→ **Supplied records**:
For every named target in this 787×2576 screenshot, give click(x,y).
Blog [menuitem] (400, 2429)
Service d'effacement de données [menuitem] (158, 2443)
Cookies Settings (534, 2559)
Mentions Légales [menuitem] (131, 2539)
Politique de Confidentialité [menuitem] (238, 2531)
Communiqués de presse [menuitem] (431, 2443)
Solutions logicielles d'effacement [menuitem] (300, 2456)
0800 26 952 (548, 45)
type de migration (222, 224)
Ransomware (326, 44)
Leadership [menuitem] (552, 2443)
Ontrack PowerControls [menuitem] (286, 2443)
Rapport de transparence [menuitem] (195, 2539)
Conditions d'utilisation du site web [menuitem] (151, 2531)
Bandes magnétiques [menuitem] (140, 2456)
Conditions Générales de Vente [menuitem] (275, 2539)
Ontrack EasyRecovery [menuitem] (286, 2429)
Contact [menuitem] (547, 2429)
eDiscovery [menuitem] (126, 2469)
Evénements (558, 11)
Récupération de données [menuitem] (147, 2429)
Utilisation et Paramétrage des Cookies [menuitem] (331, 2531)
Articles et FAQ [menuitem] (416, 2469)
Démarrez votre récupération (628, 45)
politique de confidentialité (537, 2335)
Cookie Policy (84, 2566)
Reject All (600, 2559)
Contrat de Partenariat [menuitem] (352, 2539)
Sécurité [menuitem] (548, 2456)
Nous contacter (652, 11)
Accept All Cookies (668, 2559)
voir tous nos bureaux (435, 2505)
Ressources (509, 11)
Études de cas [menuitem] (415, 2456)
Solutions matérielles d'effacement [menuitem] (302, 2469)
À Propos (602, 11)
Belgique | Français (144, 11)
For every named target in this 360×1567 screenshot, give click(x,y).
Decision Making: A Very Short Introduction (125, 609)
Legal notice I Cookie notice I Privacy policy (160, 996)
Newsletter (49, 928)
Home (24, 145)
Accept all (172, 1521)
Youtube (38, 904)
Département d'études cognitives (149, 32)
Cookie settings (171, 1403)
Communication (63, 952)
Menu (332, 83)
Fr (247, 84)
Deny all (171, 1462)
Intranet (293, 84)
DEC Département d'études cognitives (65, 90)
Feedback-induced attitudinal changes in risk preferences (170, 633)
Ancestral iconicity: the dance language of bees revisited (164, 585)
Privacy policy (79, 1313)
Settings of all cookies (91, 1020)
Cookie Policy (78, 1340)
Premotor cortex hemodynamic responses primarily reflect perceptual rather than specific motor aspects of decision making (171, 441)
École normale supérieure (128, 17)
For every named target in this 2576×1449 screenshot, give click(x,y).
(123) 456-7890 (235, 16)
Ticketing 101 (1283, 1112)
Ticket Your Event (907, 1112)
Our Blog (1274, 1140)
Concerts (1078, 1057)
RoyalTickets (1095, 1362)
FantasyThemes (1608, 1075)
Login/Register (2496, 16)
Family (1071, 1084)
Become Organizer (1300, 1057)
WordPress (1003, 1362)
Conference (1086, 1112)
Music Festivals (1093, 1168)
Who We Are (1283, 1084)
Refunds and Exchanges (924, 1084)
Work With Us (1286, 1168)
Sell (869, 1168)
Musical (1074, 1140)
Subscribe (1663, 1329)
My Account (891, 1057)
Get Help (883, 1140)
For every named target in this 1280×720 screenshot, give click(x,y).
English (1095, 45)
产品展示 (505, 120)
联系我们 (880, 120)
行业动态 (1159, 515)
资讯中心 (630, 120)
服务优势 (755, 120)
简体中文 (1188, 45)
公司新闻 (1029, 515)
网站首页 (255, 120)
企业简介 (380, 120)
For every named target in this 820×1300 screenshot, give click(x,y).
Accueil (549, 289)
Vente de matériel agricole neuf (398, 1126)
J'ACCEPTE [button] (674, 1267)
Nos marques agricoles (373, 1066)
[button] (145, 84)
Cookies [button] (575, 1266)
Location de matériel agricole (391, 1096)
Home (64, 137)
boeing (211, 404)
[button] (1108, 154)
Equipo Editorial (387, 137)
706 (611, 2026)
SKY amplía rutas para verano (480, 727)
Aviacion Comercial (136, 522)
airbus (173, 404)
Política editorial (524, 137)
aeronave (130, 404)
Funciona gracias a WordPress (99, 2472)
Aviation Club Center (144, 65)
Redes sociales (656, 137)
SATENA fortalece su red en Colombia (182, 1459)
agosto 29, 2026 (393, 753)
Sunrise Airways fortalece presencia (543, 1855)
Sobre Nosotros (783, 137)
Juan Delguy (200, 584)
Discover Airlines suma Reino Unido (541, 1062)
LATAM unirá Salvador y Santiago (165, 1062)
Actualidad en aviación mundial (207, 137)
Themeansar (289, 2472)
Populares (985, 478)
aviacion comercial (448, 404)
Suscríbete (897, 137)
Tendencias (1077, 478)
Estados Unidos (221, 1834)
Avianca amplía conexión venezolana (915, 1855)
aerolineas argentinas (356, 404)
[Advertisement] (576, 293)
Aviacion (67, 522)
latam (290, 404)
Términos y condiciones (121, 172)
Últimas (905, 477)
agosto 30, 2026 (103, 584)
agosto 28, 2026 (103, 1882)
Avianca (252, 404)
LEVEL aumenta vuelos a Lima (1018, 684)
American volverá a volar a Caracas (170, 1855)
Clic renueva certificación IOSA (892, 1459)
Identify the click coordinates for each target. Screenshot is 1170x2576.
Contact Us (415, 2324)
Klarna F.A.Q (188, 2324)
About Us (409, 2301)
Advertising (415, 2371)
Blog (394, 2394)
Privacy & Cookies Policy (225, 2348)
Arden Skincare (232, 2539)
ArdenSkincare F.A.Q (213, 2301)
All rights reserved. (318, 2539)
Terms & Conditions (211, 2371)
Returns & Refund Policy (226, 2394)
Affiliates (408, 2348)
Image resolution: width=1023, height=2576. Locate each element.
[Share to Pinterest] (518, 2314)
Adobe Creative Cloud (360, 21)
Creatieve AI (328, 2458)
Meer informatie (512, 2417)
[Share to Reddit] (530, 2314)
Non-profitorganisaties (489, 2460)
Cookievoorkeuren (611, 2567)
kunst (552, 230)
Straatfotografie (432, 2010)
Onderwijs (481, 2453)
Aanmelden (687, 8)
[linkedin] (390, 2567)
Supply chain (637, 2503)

→ **What this task involves**:
All lines above from the line with "[button] (1108, 154)" through the line with "Tendencias (1077, 478)", both included, are to be set down exactly, with nothing else.

→ **Written answer**:
[button] (1108, 154)
Equipo Editorial (387, 137)
706 (611, 2026)
SKY amplía rutas para verano (480, 727)
Aviacion Comercial (136, 522)
airbus (173, 404)
Política editorial (524, 137)
aeronave (130, 404)
Funciona gracias a WordPress (99, 2472)
Aviation Club Center (144, 65)
Redes sociales (656, 137)
SATENA fortalece su red en Colombia (182, 1459)
agosto 29, 2026 (393, 753)
Sunrise Airways fortalece presencia (543, 1855)
Sobre Nosotros (783, 137)
Juan Delguy (200, 584)
Discover Airlines suma Reino Unido (541, 1062)
LATAM unirá Salvador y Santiago (165, 1062)
Actualidad en aviación mundial (207, 137)
Themeansar (289, 2472)
Populares (985, 478)
aviacion comercial (448, 404)
Suscríbete (897, 137)
Tendencias (1077, 478)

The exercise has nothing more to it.